Тоска, непроходимая, кромешная, и страх, дикий, оглушающий, заполнили полностью душу и вышвырнули оттуда все без остатка, что так радовало ее в момент отделения от тела. Она, правда, и сейчас сама себе казалась вездесущей, беспредельной, но и трясина была таковой. Только из нее состоял мир, она растворяла всю Федюшкину душу, и вот уже кажется ему, что сам он стал тоской и страхом, и гееннский смрад, что стелется по поверхности бурлящей трясины, это тоже он, бывший Федюшка. И боль-тоска все нарастает и нарастает, и нарастать ей беспредельно, ибо разверзлась и приняла его в свои объятия адская беспредельность и рад бы теперь хоть в петлю, да нечего в петлю совать. Там, на земле, по ту сторону Провала, хуже всего ему бывало, когда, натворив что-нибудь, он ожидал неизбежного наказания. Тогда он тоже испытывал тоску и страх, ожидание наказания часто чуже самого наказания. Однажды, помнится, очень тошно ему было, но то, что творилось сейчас, несравнимо было ни с чем. Да тут вдруг нагрянула память о той невыразимой благодати райской долины. Да как нагрянула! Как вспомнилось! Эх, кувалдой бы да по этой памяти.

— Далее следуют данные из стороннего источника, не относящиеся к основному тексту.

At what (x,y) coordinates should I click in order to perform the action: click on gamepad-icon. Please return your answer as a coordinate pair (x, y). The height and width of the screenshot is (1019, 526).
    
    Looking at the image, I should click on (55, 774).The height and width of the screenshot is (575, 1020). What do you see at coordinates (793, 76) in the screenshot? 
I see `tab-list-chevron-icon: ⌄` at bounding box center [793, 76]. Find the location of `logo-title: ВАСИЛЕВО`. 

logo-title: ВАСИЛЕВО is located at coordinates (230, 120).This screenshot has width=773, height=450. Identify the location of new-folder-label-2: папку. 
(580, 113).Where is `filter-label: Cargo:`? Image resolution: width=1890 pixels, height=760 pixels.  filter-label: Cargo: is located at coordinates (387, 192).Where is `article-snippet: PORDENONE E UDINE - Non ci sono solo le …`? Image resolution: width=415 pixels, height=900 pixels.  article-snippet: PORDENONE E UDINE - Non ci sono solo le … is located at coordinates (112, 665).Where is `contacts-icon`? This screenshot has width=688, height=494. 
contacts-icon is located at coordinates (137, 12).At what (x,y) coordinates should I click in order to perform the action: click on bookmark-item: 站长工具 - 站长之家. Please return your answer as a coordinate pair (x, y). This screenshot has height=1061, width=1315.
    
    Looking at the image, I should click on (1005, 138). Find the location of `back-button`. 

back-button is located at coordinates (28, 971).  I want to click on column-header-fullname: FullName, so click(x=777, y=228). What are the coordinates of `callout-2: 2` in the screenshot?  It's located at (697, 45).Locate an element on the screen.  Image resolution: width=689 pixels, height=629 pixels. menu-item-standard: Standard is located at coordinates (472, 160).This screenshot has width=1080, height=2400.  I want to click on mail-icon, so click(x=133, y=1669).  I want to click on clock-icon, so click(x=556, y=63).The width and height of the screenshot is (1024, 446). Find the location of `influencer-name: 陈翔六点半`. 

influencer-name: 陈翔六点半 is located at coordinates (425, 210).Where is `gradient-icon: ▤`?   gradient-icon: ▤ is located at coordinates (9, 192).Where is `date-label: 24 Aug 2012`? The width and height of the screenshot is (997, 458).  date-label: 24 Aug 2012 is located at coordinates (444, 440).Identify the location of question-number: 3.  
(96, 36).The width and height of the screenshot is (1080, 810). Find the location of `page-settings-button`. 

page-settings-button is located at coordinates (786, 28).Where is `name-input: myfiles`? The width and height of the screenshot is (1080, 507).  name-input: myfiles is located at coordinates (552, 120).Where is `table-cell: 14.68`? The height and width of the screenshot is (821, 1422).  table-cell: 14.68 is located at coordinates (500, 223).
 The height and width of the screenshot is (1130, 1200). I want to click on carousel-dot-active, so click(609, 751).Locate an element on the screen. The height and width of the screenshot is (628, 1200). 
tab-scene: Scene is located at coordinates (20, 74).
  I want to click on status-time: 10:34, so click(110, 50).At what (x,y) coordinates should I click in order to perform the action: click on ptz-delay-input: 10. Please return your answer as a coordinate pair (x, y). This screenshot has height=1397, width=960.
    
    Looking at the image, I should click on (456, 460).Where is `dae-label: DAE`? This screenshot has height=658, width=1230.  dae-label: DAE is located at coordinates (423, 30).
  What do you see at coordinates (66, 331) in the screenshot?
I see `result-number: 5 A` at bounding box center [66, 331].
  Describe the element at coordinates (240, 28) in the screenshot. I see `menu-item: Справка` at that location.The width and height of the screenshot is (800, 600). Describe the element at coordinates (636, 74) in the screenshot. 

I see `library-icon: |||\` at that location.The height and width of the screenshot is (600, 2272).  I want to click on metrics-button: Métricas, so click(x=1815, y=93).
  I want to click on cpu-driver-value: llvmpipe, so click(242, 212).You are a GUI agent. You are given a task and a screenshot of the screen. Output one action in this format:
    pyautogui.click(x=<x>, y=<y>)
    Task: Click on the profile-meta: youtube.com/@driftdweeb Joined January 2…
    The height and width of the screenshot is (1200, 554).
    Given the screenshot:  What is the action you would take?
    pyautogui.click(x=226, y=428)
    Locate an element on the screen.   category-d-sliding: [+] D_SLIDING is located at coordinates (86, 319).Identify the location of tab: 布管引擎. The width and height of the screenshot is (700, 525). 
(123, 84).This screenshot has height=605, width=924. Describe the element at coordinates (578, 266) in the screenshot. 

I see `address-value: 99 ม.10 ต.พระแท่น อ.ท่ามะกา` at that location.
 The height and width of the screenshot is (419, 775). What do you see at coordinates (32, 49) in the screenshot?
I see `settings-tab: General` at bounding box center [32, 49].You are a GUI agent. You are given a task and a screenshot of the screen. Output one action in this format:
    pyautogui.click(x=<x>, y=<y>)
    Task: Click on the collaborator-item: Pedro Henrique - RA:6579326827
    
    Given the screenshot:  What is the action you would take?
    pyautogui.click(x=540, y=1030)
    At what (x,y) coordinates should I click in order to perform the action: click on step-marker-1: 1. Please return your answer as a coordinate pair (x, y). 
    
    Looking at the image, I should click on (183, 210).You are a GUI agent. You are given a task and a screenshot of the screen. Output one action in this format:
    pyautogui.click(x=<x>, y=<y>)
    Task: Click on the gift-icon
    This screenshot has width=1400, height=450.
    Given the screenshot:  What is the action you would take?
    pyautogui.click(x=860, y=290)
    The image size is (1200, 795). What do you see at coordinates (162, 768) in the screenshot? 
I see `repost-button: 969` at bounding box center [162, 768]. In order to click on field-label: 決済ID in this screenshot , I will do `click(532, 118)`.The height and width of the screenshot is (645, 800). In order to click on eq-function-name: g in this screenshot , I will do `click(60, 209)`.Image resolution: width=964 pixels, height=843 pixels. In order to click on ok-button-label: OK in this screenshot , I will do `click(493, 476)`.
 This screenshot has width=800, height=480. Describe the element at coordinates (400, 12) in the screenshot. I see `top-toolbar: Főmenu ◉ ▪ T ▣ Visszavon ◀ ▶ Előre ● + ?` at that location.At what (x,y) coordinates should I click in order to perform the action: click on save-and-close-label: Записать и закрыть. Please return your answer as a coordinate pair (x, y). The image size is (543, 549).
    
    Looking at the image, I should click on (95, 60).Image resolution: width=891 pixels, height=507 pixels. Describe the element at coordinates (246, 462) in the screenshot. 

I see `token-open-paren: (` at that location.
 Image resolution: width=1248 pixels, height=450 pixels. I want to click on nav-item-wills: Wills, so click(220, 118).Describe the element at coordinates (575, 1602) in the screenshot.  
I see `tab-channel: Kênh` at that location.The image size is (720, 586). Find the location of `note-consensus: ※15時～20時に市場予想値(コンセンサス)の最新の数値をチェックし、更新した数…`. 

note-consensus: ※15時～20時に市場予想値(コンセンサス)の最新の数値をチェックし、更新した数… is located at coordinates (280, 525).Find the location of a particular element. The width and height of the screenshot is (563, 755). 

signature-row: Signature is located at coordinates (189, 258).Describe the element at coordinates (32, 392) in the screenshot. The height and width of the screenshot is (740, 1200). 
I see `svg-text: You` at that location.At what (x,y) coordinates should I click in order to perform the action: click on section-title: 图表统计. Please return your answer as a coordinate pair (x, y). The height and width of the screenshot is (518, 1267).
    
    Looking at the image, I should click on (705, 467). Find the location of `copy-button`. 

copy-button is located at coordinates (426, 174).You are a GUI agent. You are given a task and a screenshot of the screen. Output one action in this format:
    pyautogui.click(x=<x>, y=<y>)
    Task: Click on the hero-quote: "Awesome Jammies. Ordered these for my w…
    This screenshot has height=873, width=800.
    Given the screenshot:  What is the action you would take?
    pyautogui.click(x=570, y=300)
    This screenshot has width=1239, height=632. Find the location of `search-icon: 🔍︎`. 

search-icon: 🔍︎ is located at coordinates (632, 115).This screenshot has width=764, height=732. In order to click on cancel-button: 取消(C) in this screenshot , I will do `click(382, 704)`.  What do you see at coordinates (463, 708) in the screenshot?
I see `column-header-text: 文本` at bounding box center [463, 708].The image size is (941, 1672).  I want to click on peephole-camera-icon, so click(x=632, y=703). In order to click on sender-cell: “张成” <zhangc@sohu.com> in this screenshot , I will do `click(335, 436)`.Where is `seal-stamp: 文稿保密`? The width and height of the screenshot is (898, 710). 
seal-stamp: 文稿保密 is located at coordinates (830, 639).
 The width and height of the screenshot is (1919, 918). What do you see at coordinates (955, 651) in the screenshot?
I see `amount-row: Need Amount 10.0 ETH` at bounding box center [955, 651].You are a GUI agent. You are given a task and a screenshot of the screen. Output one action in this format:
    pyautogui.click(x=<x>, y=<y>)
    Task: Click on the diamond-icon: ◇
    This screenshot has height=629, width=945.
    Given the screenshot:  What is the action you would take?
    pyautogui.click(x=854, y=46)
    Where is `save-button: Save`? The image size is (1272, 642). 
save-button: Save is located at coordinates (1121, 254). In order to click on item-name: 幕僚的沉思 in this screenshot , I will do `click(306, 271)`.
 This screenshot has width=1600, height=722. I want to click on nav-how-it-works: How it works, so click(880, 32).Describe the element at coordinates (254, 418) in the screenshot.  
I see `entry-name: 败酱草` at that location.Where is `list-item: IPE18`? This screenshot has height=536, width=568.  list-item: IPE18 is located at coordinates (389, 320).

Да нету кувалды, а хоть бы и была, недоступна теперь память ни для какой кувалды. Вдруг какая-то страшная морда возникла над трясиной и задразнилась, тряся языком: на-на-на... упустил, дурак, упустил вечное, упустил вечное блаженство... Никогда его больше не будет. И ничего больше не будет, кроме того, что сейчас ты испытываешь. На-веч-но это с тобой, ох-ха-ха-ха...
«НИ-КОГ-ДА» — запрыгало, завыло, захохотало оживленное, убийственное слово хрипом-скрежетом постратоисова голоса.
И завыл, заревел Федюшка в отчаяньи... И волосы на себе рвать бы с досады, да нет волос; головой бы об стену, да ни стены, ни головы, с ума бы сойти, чтоб не помнить ничего, не понимать ничего. Да вот не сходится с ума и не сойдется — НИКОГДА!.. Только вот сейчас пришло осознание непоправимости происходящего. Никогда отсюда не вырваться. Уже без малого месяц прошел... Месяц?!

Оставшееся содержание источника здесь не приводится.